Приспособление тонких улиц | страница 6
Смертельная угроза вызывает смертельный страх, иначе и быть не может. Нашей второй природой стали нервные перегрузки, к этому тоже привыкаешь. И если снова вдруг возникает какая-то угроза, то чем отчетливее ее представляешь, тем больше ощущаешь себя как в вате. От непрерывного напряжения ты заторможен. Переутомление вызывает настороженность и неистовство, набитые до отказа ватой. Говорят, что вата не бесшумна, а безжалостна. Душевное равновесие достигается уравновешиванием брюзжания и принятия. Применение логики обессмысленно. Вещи упорядочивать больше не требуется. Голову просто от чего-то очищают, это что-то — вата. Освободившееся место снова заполняют ватой.
Изнутри берут немного, чтобы она снаружи лучше росла и проникала вовнутрь. Это странно, но в тебе происходит удвоение неистовством и равнодушием. Однако одно из состояний, как бы оно ни распространялось, для другого состояния недосягаемо. Тебе остается раздвоение, где ты теряешься. Доходит до того, что ветер в кустах акации, скрип лифта, щелчок выключателя становятся опасными шумами. То же относится к беззвучности, с которой поблескивают лужа на дороге и суп в тарелке.
Страха у меня больше не было, теперь я была у страха. Это худшая стадия, ибо первая остановка за страхом, наверное, заодно и последняя перед тем, как потеряешь разум. Голод в глазах деда становился моей повседневностью на городском асфальте. Этим голодом заряжались предметы, на которые мне приходилось внимательно смотреть, ведь я знала, зрительный голод в предметах их непредсказуемо увеличивает, чтобы мне незаметно было, как он меня пожирает.

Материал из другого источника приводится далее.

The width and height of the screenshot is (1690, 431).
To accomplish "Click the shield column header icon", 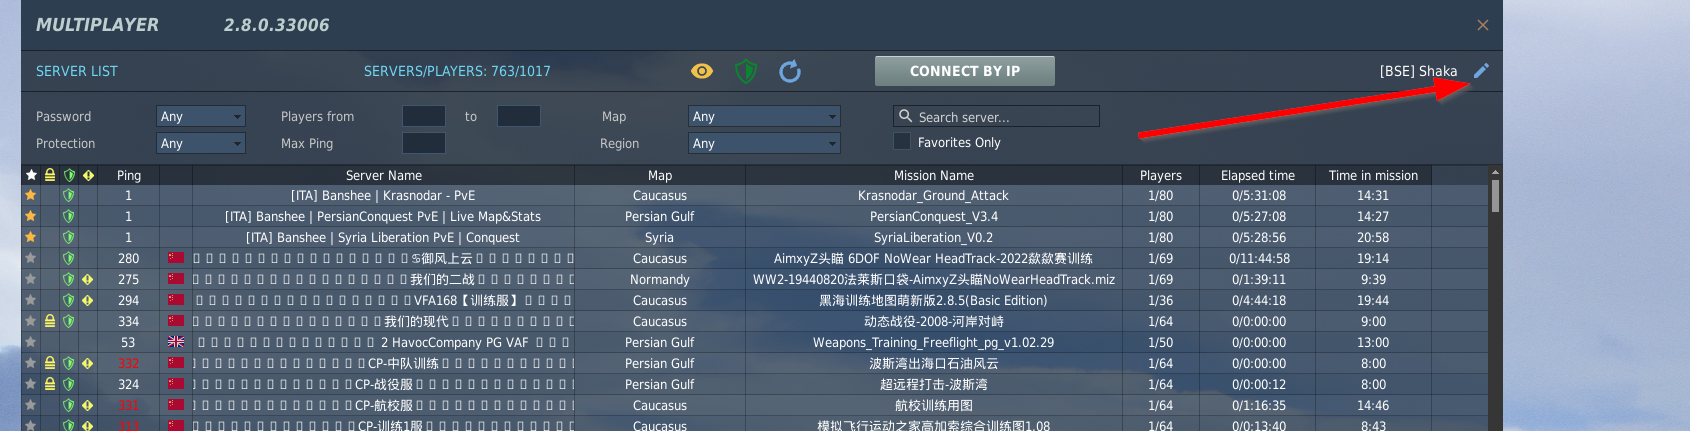I will 69,175.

Я совершала внешние действия: три года подряд ходила утром на фабрику. Будильник фабрики тикал у меня в голове. Я не позволяла себе ни на минуту опоздать. Утренний затверженный ритм, в котором переставляются ноги, я поднимала голову и смотрела в небо между деревьев. Поскольку есть зрительный голод в словах, думала я, то на тонких улицах нужно не под ноги глядеть, а приглядывать за нервами. Когда я пишу про это, бабушкины будильниковые годы стоят за тремя моими фабричными. И текст получается такой:
Мне тикает в голову облако то
и город утром тихо присел по-жабьи
перед пуговкой на моем пальто.
Приспособленье тонких улиц сказалось и на жизни моей матери. В семнадцать она была депортирована и провела пять лет на принудительных работах в лагере на территории нынешней Украины. Там свирепствовал дикий голод, несравнимый, в сущности, с нашим ежедневно укрощаемым голодом. Кроме того, страшный холод и армейская дисциплина. На глазах у матери такие же, как она, интернированные замерзали, умирали от голода и на принудработах. Я появилась на свет через три года после ее возвращения из лагеря, депортация еще сидела в ней и просочилась в мое детство. За столом, когда мне полагалось есть, она описывала устрашающий голод в России, пока любая еда не вставала мне поперек горла. Причесывая меня, она рассказывала, как в лагере стригли наголо, пока я не теряла право на собственные волосы. Когда мне надлежало вечером засыпать, она вспоминала промерзшую луну над степью, пока меня не пробирал холод под всеми одеялами, возле самой печки. Я и понятия не имела, о чем речь, но это только усиливало передававшийся мне страх. Такой лишенный какого-либо понятия страх безотчетно тревожит ребенка. Она же видела, что я не понимаю, но довольствовалась тем, что причиняет мне боль. Могла бы обождать, в семнадцать лет, в ее тогдашнем возрасте, я бы поняла, и обступавший меня страх не остался бы без всякого понятия. Однако потом мать уклонялась от моих расспросов и больше не упоминала о лагере. Свои тонкие улицы она приберегала для себя. С тех пор как у меня появились собственные тонкие улицы, она свою ушибленность избывала в повторяемых движениях, полагая, что я этого не замечаю.